My last post concerned the Scanlonian contractualist idea that the wrongness of wrong action is constituted by the action not being justifiable to others. I criticized this idea on the grounds that justifying to others presupposes the existence of the justifiability-independent and entailed-by-wrongness (or more specifically partially-wrongness-constituting) normative feature of the action warranting resentment (and hence objection) by the patient — patient-objectionability. I also suggested, in the post and in replies to comments, something of a positive view of wrongness. Specifically, that the wrongness of a wrong action is constituted by the following distinct normative features (and their being tied together in some necessary way): (i) patient-objectionability, (ii) observer-objectionability, (iii) (collective) disallowability and (iv) agent-avoidability (specifically such that the agent ought not and must not perform patient-objectionable actions). That is rough, but adequate for working with. In this post, I want to make some modest proposals regarding agent-avoidability and how this might be tied to patient-objectionability.
Stated in generic form, my proposal is this: agents appropriately respond to their actions being patient-objectionable by (a) feeling guilt (or remorse or shame) and by (b) avoiding performing the action (among other behaviors, such as apologizing and making amends).

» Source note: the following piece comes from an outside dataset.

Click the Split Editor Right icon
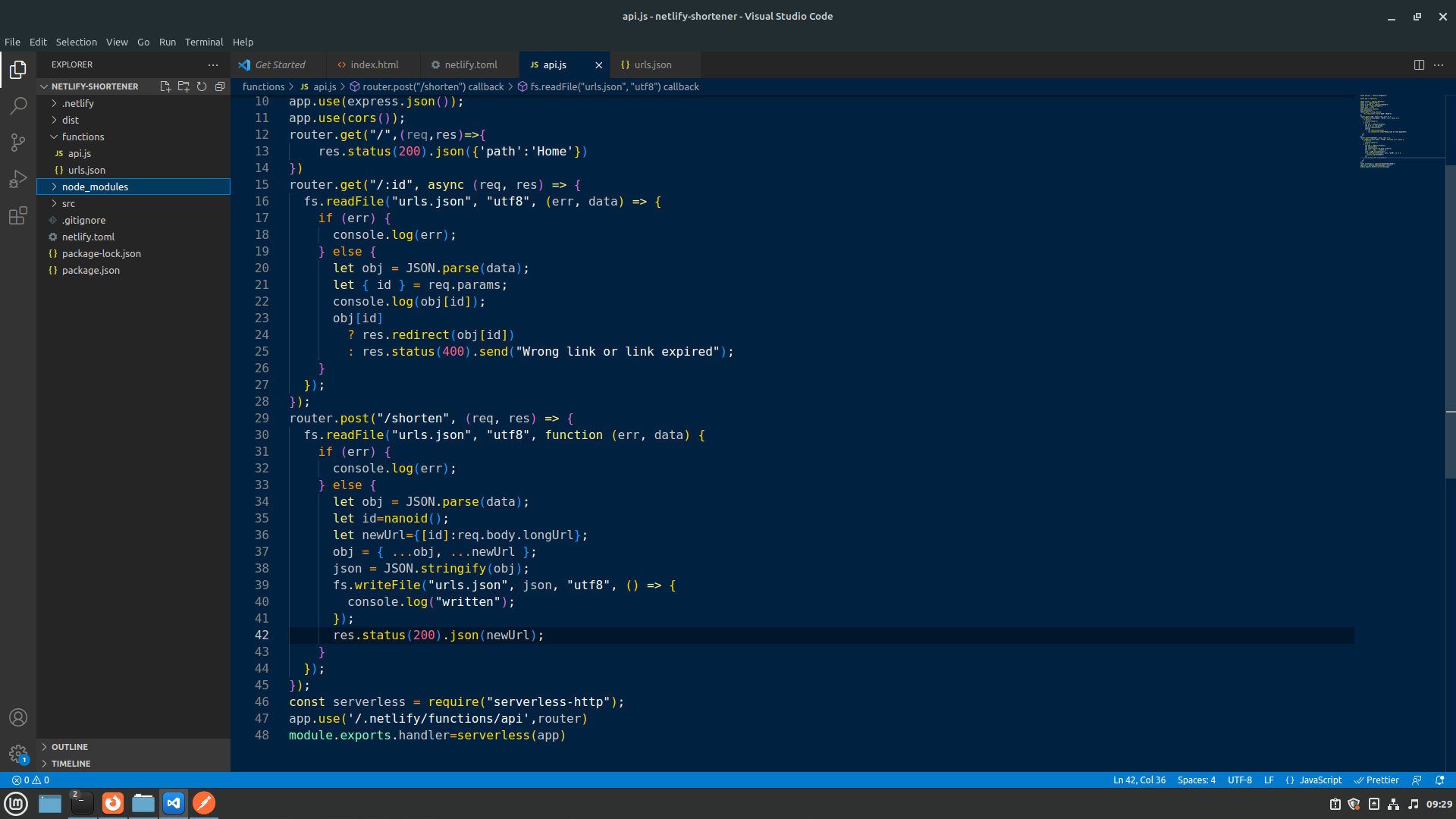Image resolution: width=1456 pixels, height=819 pixels. 1419,65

I want to say a few things about this proposal.
First, we might get a little more precise by noting that — intuitively — avoidance is the appropriate response to one’s own (prospective) patient-objectionable behavior because one’s appropriate attitude-type response to this behavior is feeling guilty (remorseful, ashamed). So, whereas feeling guilty is simply the appropriate response to performing patient-objectionable actions, avoiding performing a patient-objectionable action is an appropriate response to both of (i) the action being objectionable and (ii) feeling guilty (remorseful, ashamed) being an appropriate response to the action being objectionable. But it seems most natural, along the lines of distinguishing the cause of something from background conditions, to say that appropriate avoidance of objectionable action is a response to the action being objectionable, with the appropriateness of feeling guilty in response to the objectionable action as a background condition (analogously to “the cause” of an event being an element of the totality of conditions necessary to produce the event that, for reasons of pragmatic context and understanding, gets picked out as the salient element).
Second, because the totality of conditions being responded to by the agent in appropriately avoiding the performance of patient-objectionable does not include actually having the guilty (remorseful, ashamed) feeling or attitude, the agent is not, in conforming with this standard, avoiding the patient-objectionable actions as a way of avoiding feeling guilt (or even appropriate or warranted guilt). (This is not to say that the agent does not face this sort of normative pressure as well, when she experiences guilt or perhaps guilt that is or that she represents as appropriate.)
Third, ‘avoiding performing the patient-objectionable action’ is deliberately vague. It covers two things: (a) not performing the action and (b) preemptively ruling out choosing the action from most of the option-sets one faces. In this way, it seems to me, there is plausibly the right sort of normative pressure to support both the idea that (i) we ought not (or have most reason not) to do wrong (or patient-objectionable) things and the idea that (ii) we must not do wrong (or patient-objectionable) things. The last description is a way of expressing that something is normatively required.
Fourth, though there are — outside of very odd and maybe just super-odd, philosopher-cooked-up scenarios — no sources of normative pressure competing with the attitude-internal standards for experiencing guilt (remorse, shame), the same is not true of the broadly action or behavioral responses (not PHI-ing, preemptively ruling-out PHI-ing) to the reality or prospect of performing patient-objectionable actions. So the proposal here does not, for these very general reasons, demonstrate that we ought not or must not perform wrong (or patient-objectionable) actions. All I’m claiming here is that such actions are avoidable — appropriately avoided — only in the local sense associated with appropriate guilt (remorse, shame).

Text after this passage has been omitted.